§ Stored data
----
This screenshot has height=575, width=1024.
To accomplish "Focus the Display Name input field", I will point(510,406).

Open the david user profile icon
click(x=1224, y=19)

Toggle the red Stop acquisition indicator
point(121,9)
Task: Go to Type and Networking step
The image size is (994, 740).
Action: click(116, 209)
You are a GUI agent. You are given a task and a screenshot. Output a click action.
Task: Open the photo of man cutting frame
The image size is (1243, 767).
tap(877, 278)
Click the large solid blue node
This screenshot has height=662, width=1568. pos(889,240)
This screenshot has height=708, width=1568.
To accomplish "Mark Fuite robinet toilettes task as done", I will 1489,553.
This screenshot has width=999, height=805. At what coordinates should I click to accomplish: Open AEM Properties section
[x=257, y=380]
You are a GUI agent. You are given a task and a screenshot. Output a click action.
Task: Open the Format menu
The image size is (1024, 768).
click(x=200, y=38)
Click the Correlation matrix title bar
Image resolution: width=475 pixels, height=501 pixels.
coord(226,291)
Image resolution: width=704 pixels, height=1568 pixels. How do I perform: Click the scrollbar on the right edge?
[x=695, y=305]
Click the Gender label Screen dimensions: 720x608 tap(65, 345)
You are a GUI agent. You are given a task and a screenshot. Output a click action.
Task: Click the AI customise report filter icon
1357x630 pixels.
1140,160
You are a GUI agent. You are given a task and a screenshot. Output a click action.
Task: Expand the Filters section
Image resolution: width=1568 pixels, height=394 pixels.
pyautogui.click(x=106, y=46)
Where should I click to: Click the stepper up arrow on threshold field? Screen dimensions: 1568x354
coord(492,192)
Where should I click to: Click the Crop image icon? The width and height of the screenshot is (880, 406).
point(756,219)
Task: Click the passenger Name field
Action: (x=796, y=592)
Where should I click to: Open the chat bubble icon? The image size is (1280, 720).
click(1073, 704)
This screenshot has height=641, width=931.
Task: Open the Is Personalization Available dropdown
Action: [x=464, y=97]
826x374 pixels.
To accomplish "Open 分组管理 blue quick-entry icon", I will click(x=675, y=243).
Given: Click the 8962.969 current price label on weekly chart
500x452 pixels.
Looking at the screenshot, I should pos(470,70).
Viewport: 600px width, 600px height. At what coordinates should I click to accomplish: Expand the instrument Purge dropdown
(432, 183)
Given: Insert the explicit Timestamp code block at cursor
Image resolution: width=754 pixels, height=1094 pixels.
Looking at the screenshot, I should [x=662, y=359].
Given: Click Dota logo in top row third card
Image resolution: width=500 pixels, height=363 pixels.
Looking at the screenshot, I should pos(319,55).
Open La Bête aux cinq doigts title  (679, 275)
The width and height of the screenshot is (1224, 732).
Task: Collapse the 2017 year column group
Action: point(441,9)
----
§ Prompt
Please set down every one of the items above again, line for line, without changing anything.

§ Output
This screenshot has height=575, width=1024.
To accomplish "Focus the Display Name input field", I will point(510,406).

Open the david user profile icon
click(x=1224, y=19)

Toggle the red Stop acquisition indicator
point(121,9)
Task: Go to Type and Networking step
The image size is (994, 740).
Action: click(116, 209)
You are a GUI agent. You are given a task and a screenshot. Output a click action.
Task: Open the photo of man cutting frame
The image size is (1243, 767).
tap(877, 278)
Click the large solid blue node
This screenshot has height=662, width=1568. pos(889,240)
This screenshot has height=708, width=1568.
To accomplish "Mark Fuite robinet toilettes task as done", I will 1489,553.
This screenshot has width=999, height=805. At what coordinates should I click to accomplish: Open AEM Properties section
[x=257, y=380]
You are a GUI agent. You are given a task and a screenshot. Output a click action.
Task: Open the Format menu
The image size is (1024, 768).
click(x=200, y=38)
Click the Correlation matrix title bar
Image resolution: width=475 pixels, height=501 pixels.
coord(226,291)
Image resolution: width=704 pixels, height=1568 pixels. How do I perform: Click the scrollbar on the right edge?
[x=695, y=305]
Click the Gender label Screen dimensions: 720x608 tap(65, 345)
You are a GUI agent. You are given a task and a screenshot. Output a click action.
Task: Click the AI customise report filter icon
1357x630 pixels.
1140,160
You are a GUI agent. You are given a task and a screenshot. Output a click action.
Task: Expand the Filters section
Image resolution: width=1568 pixels, height=394 pixels.
pyautogui.click(x=106, y=46)
Where should I click to: Click the stepper up arrow on threshold field? Screen dimensions: 1568x354
coord(492,192)
Where should I click to: Click the Crop image icon? The width and height of the screenshot is (880, 406).
point(756,219)
Task: Click the passenger Name field
Action: (x=796, y=592)
Where should I click to: Open the chat bubble icon? The image size is (1280, 720).
click(1073, 704)
This screenshot has height=641, width=931.
Task: Open the Is Personalization Available dropdown
Action: [x=464, y=97]
826x374 pixels.
To accomplish "Open 分组管理 blue quick-entry icon", I will click(x=675, y=243).
Given: Click the 8962.969 current price label on weekly chart
500x452 pixels.
Looking at the screenshot, I should pos(470,70).
Viewport: 600px width, 600px height. At what coordinates should I click to accomplish: Expand the instrument Purge dropdown
(432, 183)
Given: Insert the explicit Timestamp code block at cursor
Image resolution: width=754 pixels, height=1094 pixels.
Looking at the screenshot, I should [x=662, y=359].
Given: Click Dota logo in top row third card
Image resolution: width=500 pixels, height=363 pixels.
Looking at the screenshot, I should pos(319,55).
Open La Bête aux cinq doigts title  (679, 275)
The width and height of the screenshot is (1224, 732).
Task: Collapse the 2017 year column group
Action: point(441,9)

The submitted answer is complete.